I searched my brains for things I did and did not do through the 40 weeks that I carried him, and tried to find a reason. Why? Because I felt it would give me some control. If it is because I ate shrimps, then, the next time I shall not touch a shrimp and all shall be fine.

Except I know that is wishful thinking. If only it could be that easy, to have that reassurance. Something else could of course happen.

A reason was so important, so I could hold someone (that is, me) or something, accountable. So I can be on the other side, in control and be all-knowing.

Slowly, gradually, I know that an answer, or a reason, may well just serve as a blind. Just something to give me a false sense of control. Just something to give me the illusion that I know the answer to questions that never shall have answers.

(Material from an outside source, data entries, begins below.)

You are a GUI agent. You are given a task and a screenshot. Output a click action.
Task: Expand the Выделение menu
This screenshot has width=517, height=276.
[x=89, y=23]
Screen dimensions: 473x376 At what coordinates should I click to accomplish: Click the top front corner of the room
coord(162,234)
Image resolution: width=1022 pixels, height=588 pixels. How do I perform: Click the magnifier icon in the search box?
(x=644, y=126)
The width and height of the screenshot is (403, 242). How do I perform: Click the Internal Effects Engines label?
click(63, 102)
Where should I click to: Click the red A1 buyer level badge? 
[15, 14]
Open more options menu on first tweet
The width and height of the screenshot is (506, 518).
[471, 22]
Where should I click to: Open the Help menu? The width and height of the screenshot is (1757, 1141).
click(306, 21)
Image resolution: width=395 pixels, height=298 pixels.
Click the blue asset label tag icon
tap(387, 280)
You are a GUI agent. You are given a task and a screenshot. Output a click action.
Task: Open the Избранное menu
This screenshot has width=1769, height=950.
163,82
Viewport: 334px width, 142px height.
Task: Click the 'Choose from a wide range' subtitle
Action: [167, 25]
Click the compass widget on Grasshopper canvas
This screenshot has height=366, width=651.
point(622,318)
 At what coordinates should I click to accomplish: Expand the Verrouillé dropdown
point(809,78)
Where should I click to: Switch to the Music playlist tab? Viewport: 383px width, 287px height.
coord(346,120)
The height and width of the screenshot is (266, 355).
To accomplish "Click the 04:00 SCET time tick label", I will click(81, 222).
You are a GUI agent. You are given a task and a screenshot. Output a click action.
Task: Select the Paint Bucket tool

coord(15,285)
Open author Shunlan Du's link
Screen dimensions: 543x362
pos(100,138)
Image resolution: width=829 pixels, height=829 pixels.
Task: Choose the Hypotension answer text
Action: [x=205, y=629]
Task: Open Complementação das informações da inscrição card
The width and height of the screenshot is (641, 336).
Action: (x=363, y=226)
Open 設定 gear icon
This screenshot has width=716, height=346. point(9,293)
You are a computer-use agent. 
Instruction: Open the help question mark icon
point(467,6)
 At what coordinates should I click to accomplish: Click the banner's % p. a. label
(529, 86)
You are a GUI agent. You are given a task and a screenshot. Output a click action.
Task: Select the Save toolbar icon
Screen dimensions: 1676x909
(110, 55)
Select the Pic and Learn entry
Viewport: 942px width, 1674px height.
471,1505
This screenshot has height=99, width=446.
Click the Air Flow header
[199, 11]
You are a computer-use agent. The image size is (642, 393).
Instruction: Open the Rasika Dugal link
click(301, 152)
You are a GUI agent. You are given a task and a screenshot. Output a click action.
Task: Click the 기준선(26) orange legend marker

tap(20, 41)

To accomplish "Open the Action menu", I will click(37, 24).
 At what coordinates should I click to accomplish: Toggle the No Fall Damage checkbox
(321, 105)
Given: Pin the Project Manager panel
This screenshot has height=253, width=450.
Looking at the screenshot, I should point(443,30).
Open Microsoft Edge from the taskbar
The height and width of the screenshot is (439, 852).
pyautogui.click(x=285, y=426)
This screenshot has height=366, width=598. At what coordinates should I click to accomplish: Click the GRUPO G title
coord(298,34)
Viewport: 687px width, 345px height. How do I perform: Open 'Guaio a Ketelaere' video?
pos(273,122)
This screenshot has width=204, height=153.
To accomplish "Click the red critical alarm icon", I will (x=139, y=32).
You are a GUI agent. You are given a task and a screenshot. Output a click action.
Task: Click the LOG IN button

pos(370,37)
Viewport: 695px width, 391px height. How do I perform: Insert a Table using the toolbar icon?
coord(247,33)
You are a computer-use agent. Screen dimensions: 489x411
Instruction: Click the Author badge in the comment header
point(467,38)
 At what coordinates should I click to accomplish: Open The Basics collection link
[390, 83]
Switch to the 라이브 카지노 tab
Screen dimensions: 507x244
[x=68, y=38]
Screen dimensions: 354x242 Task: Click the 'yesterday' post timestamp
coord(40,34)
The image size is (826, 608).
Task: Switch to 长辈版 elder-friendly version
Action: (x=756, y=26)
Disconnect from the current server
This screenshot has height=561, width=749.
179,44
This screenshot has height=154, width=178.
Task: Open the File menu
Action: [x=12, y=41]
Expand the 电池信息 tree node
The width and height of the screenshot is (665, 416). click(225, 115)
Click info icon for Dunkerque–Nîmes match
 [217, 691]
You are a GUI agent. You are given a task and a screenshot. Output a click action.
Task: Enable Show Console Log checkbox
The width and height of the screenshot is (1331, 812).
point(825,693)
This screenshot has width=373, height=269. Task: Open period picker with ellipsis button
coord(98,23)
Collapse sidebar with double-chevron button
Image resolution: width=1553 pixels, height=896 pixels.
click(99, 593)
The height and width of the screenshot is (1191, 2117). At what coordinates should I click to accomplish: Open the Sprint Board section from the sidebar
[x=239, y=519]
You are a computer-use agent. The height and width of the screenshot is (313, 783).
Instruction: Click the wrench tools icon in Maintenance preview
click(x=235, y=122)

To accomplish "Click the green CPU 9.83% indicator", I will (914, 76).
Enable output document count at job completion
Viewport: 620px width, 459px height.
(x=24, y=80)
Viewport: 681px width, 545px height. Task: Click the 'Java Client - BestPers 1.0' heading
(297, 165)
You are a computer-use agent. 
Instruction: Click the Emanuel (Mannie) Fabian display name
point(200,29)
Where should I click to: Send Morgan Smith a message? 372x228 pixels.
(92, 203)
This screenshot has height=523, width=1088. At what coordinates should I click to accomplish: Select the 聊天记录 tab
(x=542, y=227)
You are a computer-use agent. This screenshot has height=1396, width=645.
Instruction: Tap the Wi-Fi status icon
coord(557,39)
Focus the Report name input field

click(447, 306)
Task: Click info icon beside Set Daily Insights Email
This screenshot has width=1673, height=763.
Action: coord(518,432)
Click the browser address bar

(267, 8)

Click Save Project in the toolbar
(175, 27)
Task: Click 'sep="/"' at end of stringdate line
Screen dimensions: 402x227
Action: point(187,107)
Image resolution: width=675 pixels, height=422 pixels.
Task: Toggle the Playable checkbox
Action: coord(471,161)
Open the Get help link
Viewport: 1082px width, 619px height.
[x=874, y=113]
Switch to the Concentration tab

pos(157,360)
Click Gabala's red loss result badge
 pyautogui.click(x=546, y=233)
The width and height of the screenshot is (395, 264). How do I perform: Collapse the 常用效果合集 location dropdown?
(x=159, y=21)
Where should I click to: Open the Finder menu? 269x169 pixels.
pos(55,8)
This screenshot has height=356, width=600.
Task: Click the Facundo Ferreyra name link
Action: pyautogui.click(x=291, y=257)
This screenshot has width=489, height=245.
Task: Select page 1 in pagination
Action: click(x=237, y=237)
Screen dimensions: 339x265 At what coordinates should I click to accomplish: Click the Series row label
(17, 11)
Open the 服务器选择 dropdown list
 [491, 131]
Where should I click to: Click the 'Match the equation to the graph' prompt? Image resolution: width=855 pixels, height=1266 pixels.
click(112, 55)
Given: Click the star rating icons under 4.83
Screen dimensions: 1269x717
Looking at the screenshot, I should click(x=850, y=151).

So, sometimes, I feel, there is no need for an answer. Because then there is no false perception of being in control. Then there is no illusion that I hold the key to a door that I can open for others. Sometimes, when immersed in the quiet prowess of nature, I feel that no reason is necessary, only love.

But, only sometimes.

Do you seek a reason? How? Why? If you found a reason, did it help?


insanity, perhaps

Then, Kathy, a scientist, told me a ghost story. Her bravery in sharing this story touched me. Five years after Meaghan's death, shortly after settling into a new home, Kathy awoke in the middle of the night. In the darkness she saw the apparition of a curly haired girl who looked under the bed, into the closet, and then vanished. The girl was about the age her daughter would have been.

"One thought ran through my mind," Kathy said, "I though, My God, Maeghan's with us all along. We had moved and she was checking out the new digs."

Did Kathy really see the ghost? I think she did, yet I don't know. But I will tell you this: In the middle of the night, I watch.